2. (A) IT SHALL BE UNLAWFUL FOR ANY PERSON OR PERSONS TO MONOPOLIZE OR
MONOPSONIZE, OR ATTEMPT TO MONOPOLIZE OR MONOPSONIZE, OR COMBINE OR
CONSPIRE WITH ANY OTHER PERSON OR PERSONS TO MONOPOLIZE OR MONOPSONIZE
ANY BUSINESS, TRADE OR COMMERCE OR THE FURNISHING OF ANY SERVICE IN THIS
STATE.
(B) IT SHALL BE UNLAWFUL FOR ANY PERSON OR PERSONS WITH A DOMINANT
POSITION IN THE CONDUCT OF ANY BUSINESS, TRADE OR COMMERCE, IN ANY LABOR
MARKET, OR IN THE FURNISHING OF ANY SERVICE IN THIS STATE TO ABUSE THAT
DOMINANT POSITION. THIS PARAGRAPH SHALL NOT APPLY TO A PERSON OR
PERSONS MEETING THE DEFINITION OF A SMALL BUSINESS UNDER SECTION ONE
HUNDRED THIRTY-ONE OF THE ECONOMIC DEVELOPMENT LAW.
(I) IN ANY ACTION BROUGHT UNDER THIS PARAGRAPH, A PERSON'S DOMINANT
POSITION MAY BE ESTABLISHED BY DIRECT EVIDENCE, INDIRECT EVIDENCE, OR A
COMBINATION OF THE TWO.
(1) EXAMPLES OF DIRECT EVIDENCE INCLUDE, BUT ARE NOT LIMITED TO, THE
UNILATERAL POWER TO SET PRICES, TERMS, CONDITIONS, OR STANDARDS; THE
UNILATERAL POWER TO DICTATE NON-PRICE CONTRACTUAL TERMS WITHOUT COMPEN-
SATION; OR OTHER EVIDENCE THAT A PERSON IS NOT CONSTRAINED BY MEANINGFUL
COMPETITIVE PRESSURES, SUCH AS THE ABILITY TO DEGRADE QUALITY OR REDUCE
OUTPUT WITHOUT SUFFERING REDUCTION IN PROFITABILITY. IN LABOR MARKETS,
EXAMPLES OF DIRECT EVIDENCE INCLUDE, BUT ARE NOT LIMITED TO, THE USE OF
S. 6748 3
NON-COMPETE CLAUSES OR NO-POACH AGREEMENTS, OR THE UNILATERAL POWER TO
SET WAGES.

EXTRACTED RECORDS:
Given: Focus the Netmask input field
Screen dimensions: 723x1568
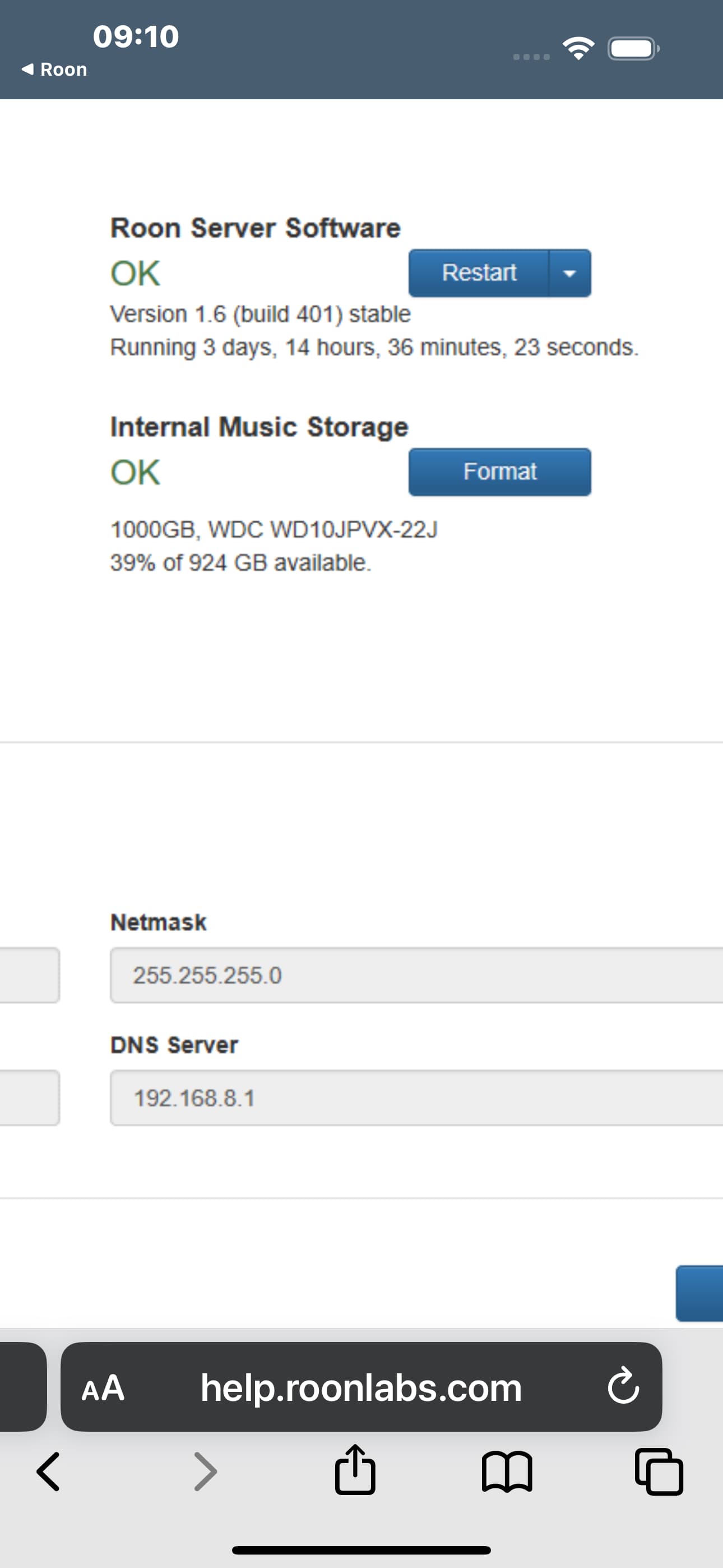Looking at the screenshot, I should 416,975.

...

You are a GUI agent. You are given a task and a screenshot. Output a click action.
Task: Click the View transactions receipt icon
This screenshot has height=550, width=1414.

==

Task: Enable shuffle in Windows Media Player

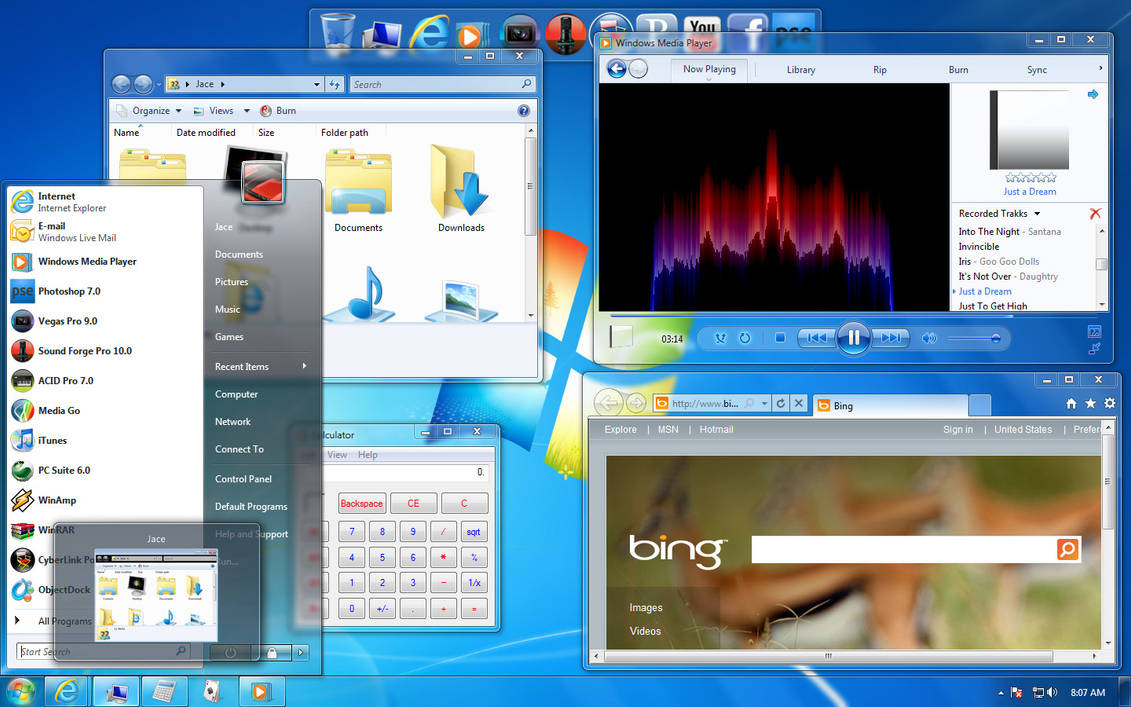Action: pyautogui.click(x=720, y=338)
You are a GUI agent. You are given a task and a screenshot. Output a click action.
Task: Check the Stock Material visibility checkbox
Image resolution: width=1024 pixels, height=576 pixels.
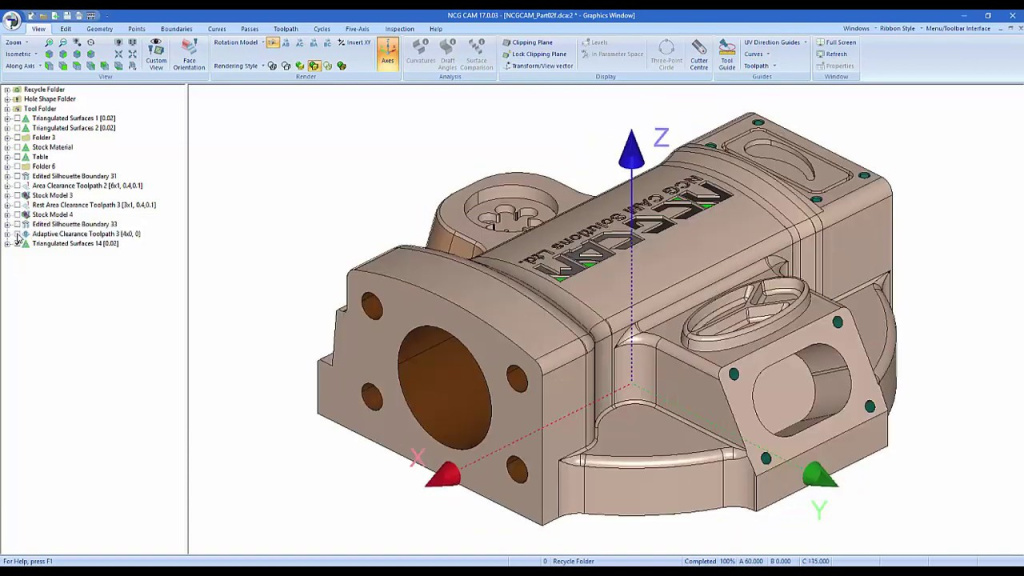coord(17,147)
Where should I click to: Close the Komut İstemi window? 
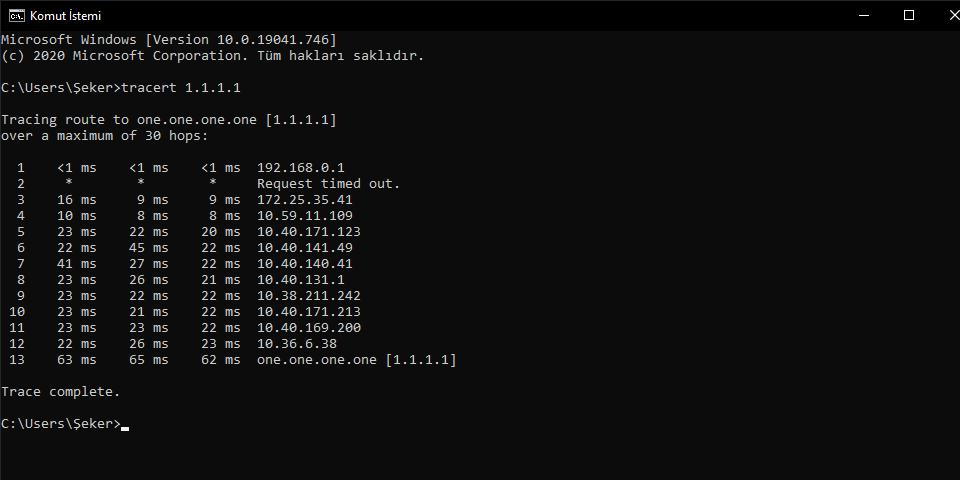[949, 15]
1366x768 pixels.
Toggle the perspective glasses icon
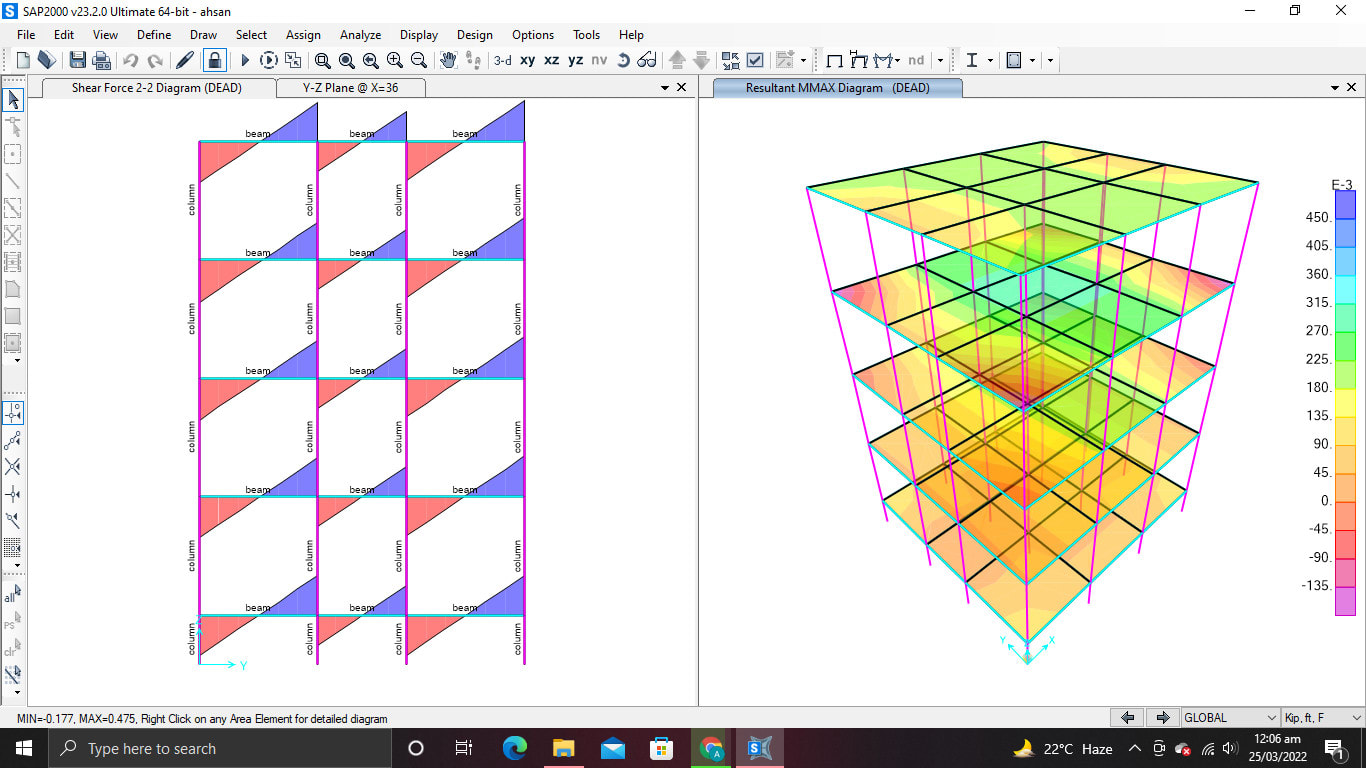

GOAL:
Can you return the part of the statute text above starting with "2. (A) IT SHALL" and going on through "OF THE TWO.", copied word for word?

SOLVED EXERCISE:
2. (A) IT SHALL BE UNLAWFUL FOR ANY PERSON OR PERSONS TO MONOPOLIZE OR
MONOPSONIZE, OR ATTEMPT TO MONOPOLIZE OR MONOPSONIZE, OR COMBINE OR
CONSPIRE WITH ANY OTHER PERSON OR PERSONS TO MONOPOLIZE OR MONOPSONIZE
ANY BUSINESS, TRADE OR COMMERCE OR THE FURNISHING OF ANY SERVICE IN THIS
STATE.
(B) IT SHALL BE UNLAWFUL FOR ANY PERSON OR PERSONS WITH A DOMINANT
POSITION IN THE CONDUCT OF ANY BUSINESS, TRADE OR COMMERCE, IN ANY LABOR
MARKET, OR IN THE FURNISHING OF ANY SERVICE IN THIS STATE TO ABUSE THAT
DOMINANT POSITION. THIS PARAGRAPH SHALL NOT APPLY TO A PERSON OR
PERSONS MEETING THE DEFINITION OF A SMALL BUSINESS UNDER SECTION ONE
HUNDRED THIRTY-ONE OF THE ECONOMIC DEVELOPMENT LAW.
(I) IN ANY ACTION BROUGHT UNDER THIS PARAGRAPH, A PERSON'S DOMINANT
POSITION MAY BE ESTABLISHED BY DIRECT EVIDENCE, INDIRECT EVIDENCE, OR A
COMBINATION OF THE TWO.